▸ What you are asked to do
Can you summarize the text on Ozarks Community Hospital in two sentences?

Geography
- Location: Gravette, Arkansas, United States
- Coordinates: 36°24′32″N 94°27′38″W﻿ / ﻿36.408908°N 94.460578°W

Organization
- Type: General

Services
- Beds: 25

Links
- Lists: Hospitals in Arkansas

= Ozarks Community Hospital =

The Ozarks Community Hospital is a healthcare provider headquartered in Gravette, Arkansas, serving both urban and rural communities throughout the Ozarks. Facilities include a hospital located in Gravette, Arkansas and a number of satellite clinics located in Southwest Missouri, Northwest Arkansas and Northeast Oklahoma.

The hospital offers a 25-bed inpatient and swing bed (skilled nursing) service, a 24-hour ER, and a number of other services, including:
- Outpatient (Infusions/Transfusions, Geriatric Psych, Wound Care, Restorative Therapies)
- Surgery (Endoscopy, General, ENT, Orthopedic, Dental, Podiatry (strike), Plastics)
- Mental Health (Inpatient and Outpatient)
- Therapy (PT, OT, Speech)
- Cardiopulmonary and Sleep Lab
- Diagnostic Imaging (MRI, CT, Ultrasound, X-ray)
- Comprehensive Hospital & Reference Laboratory

== Facilities ==
The OCH health provides Medical Homes through a dozen rural health clinics and as part of a broader range of specialty services located in its two clinics in Gravette, Arkansas and Springfield, Missouri. Specialty clinic services include Pediatrics, Women's Health, Diabetes Care, Hepatitis C, Urology, Geriatrics, Pain Management, and the FLAG (Fatty Liver and Goals) Clinic.

▸ Supplied information
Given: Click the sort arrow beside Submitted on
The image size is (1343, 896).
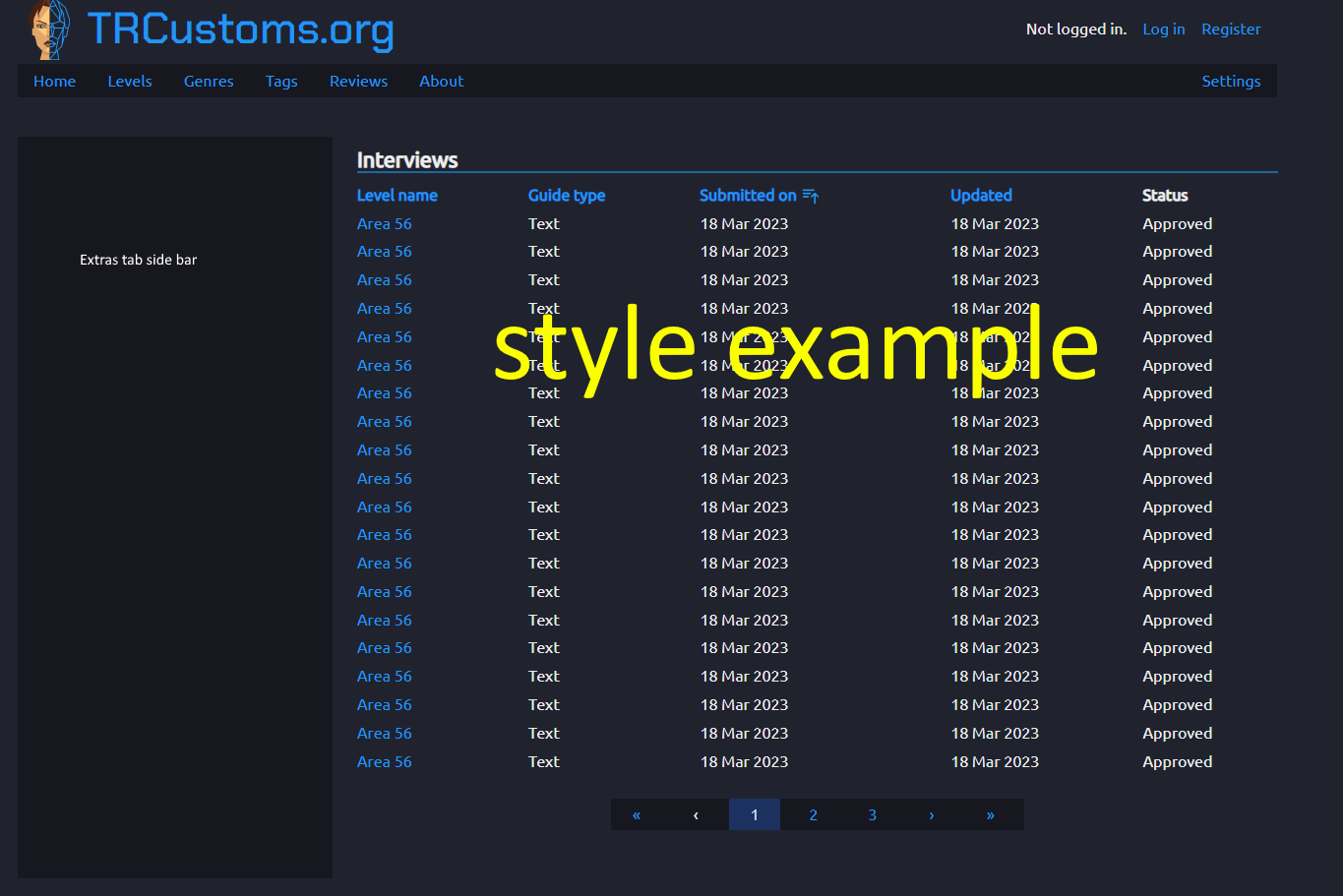Looking at the screenshot, I should pos(811,195).
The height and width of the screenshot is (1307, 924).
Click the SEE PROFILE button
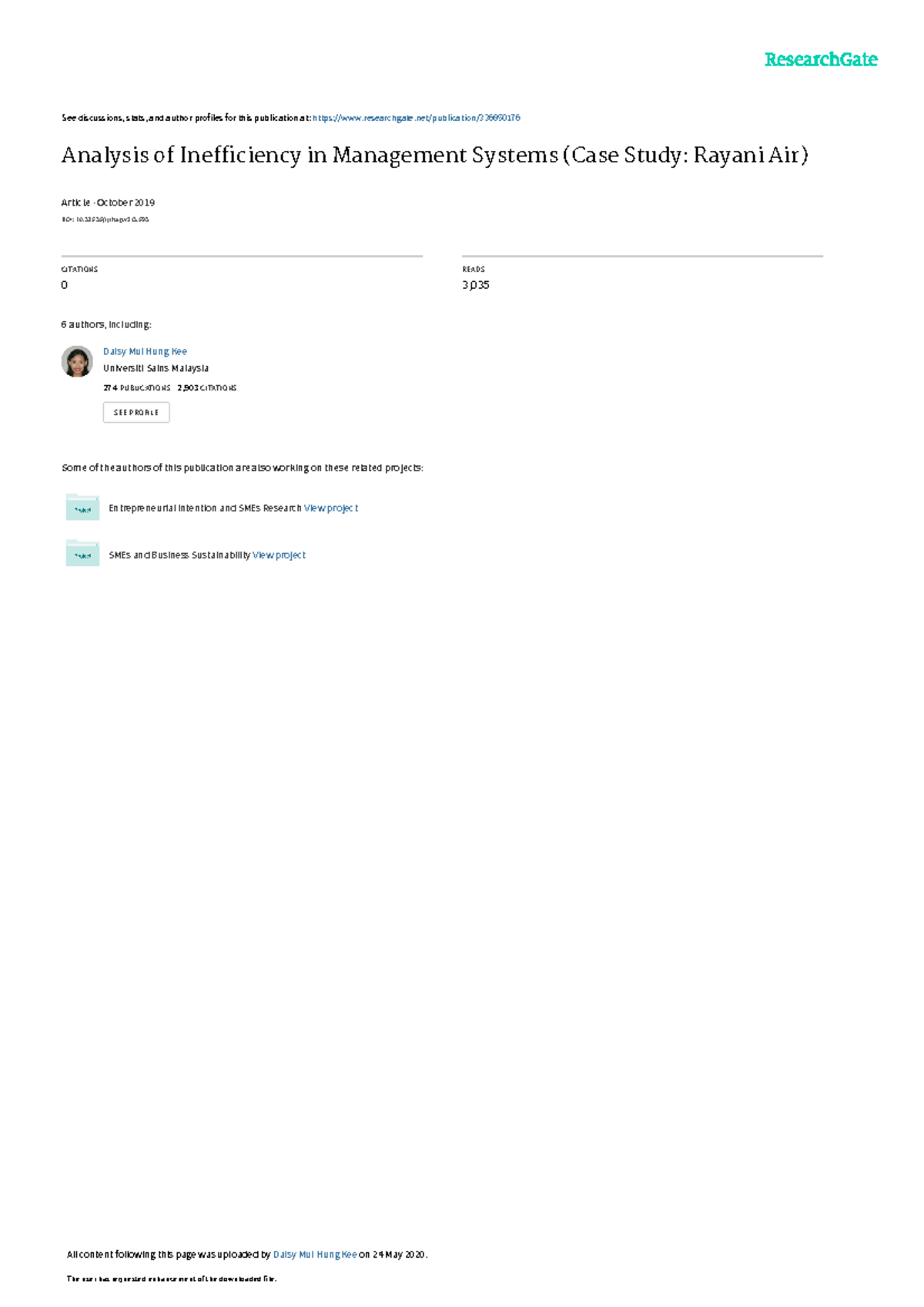(136, 412)
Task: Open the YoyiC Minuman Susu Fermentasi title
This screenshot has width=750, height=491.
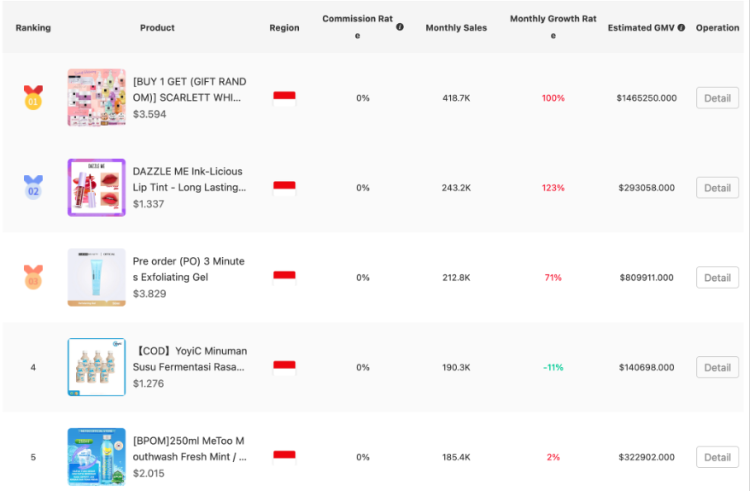Action: pyautogui.click(x=189, y=359)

▸ Task output
Ozarks Community Hospital is a healthcare provider headquartered in Gravette, Arkansas, with a hospital in Gravette and satellite clinics in Southwest Missouri, Northwest Arkansas and Northeast Oklahoma. The hospital offers a 25-bed inpatient and swing bed service, a 24-hour ER, and other services such as surgery, mental health care, therapy and diagnostic imaging, while its two clinics in Gravette and Springfield, Missouri provide specialty services including pediatrics, women's health and diabetes care.